TERAPIA ANTIVIRAL E MANEJO DAS COMPLICAÇÕES NO TRATAMENTO DA ENCEFALITE HERPÉTICA
DOI:
https://doi.org/10.56238/isevmjv5n2-039Palavras-chave:
Encefalite Herpética, Terapia Antiviral, Aciclovir, Ferroptose, Encefalite Autoimune, ImunomodulaçãoResumo
O manejo da encefalite herpética (HSE) exige uma evolução para além da simples erradicação da carga viral. Embora o aciclovir intravenoso permaneça como o pilar inquestionável do tratamento, sua eficácia é intrinsecamente limitada pela janela temporal de administração, sendo ideal o início da terapia nas primeiras 24 a 48 horas, e pela incapacidade de conter danos biológicos independentes da replicação viral.
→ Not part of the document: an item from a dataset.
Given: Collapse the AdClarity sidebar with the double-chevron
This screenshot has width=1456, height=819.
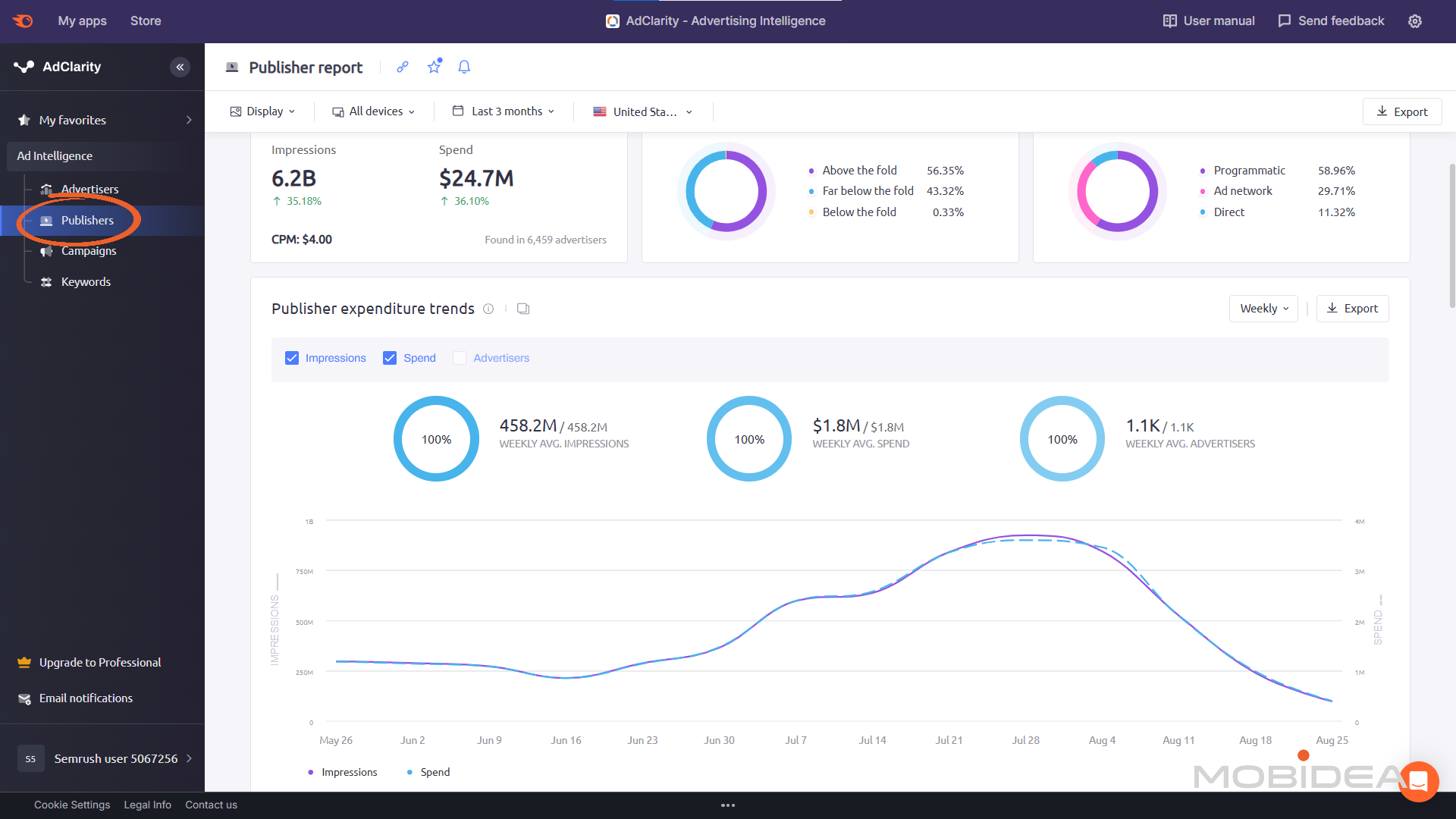Looking at the screenshot, I should tap(180, 67).
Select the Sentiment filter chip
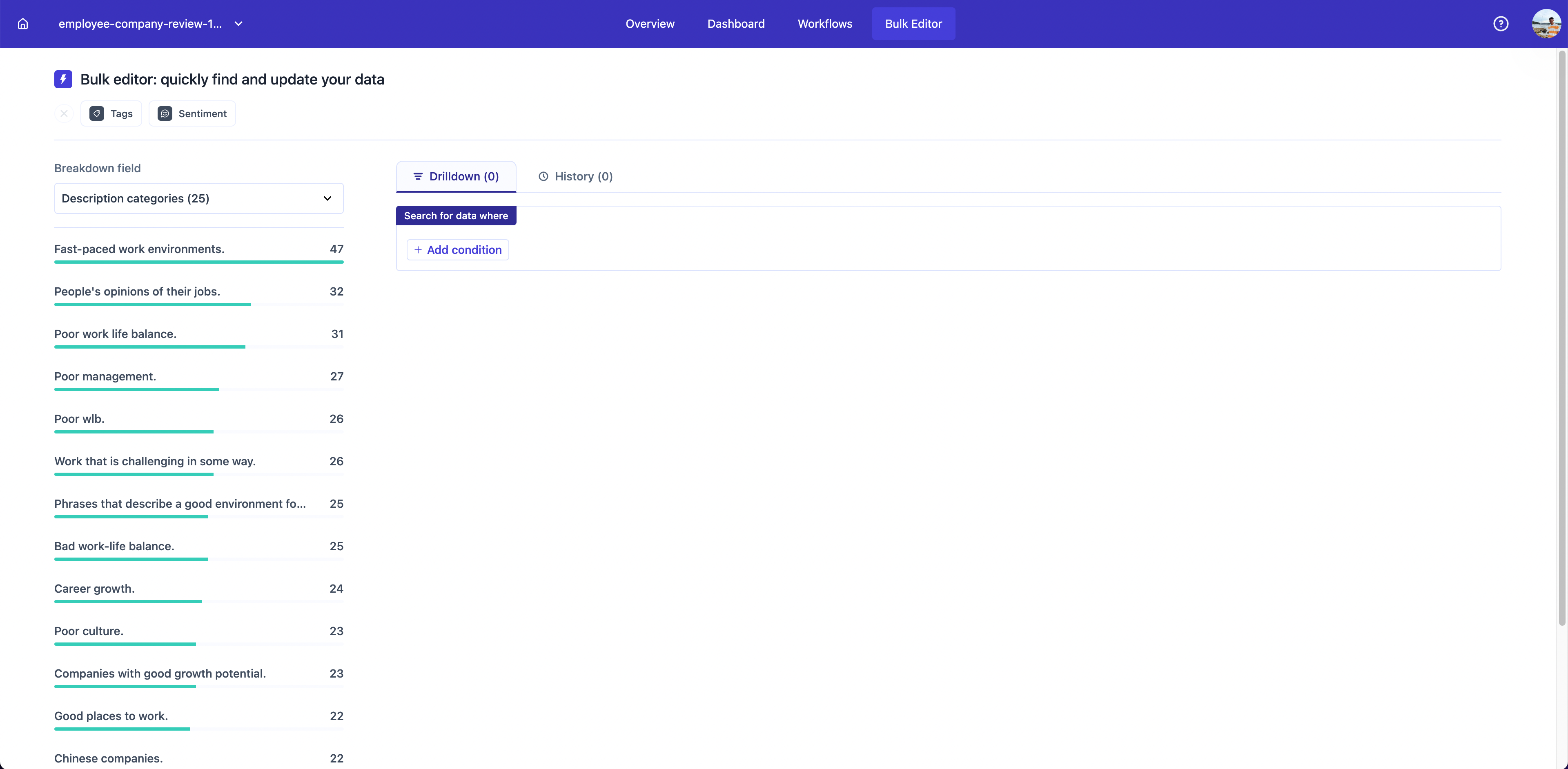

A persistência de sequelas em até 70% dos sobreviventes evidencia que o controle virológico não garante a preservação neurológica. A patogênese envolve a ativação persistente da via inflamatória TNF/NF-kB e a identificação da ferroptose (morte celular iron-dependente por peroxidação lipídica) como um evento-chave, sugerindo novos alvos terapêuticos adjuvantes, como inibidores de ferroptose. Complicações de longo prazo, como a encefalite autoimune pós-herpética, manifestam-se em aproximadamente 25% a 27% dos pacientes e exigem intervenção rápida com imunoterapia agressiva. A descoberta de que cerca de 10% dos casos infantis de HSE esporádica têm origem em erros inatos da imunidade (defeitos na via do TLR3 e do interferon tipo I) reforça a necessidade de vigilância genômica para estratégias de medicina de precisão. Em síntese, o futuro do tratamento da encefalite herpética reside na implementação de protocolos multimodais que integrem diagnósticos genéticos e imunológicos ao controle virológico precoce, combinando antivirais com agentes neuroprotetores e imunomoduladores.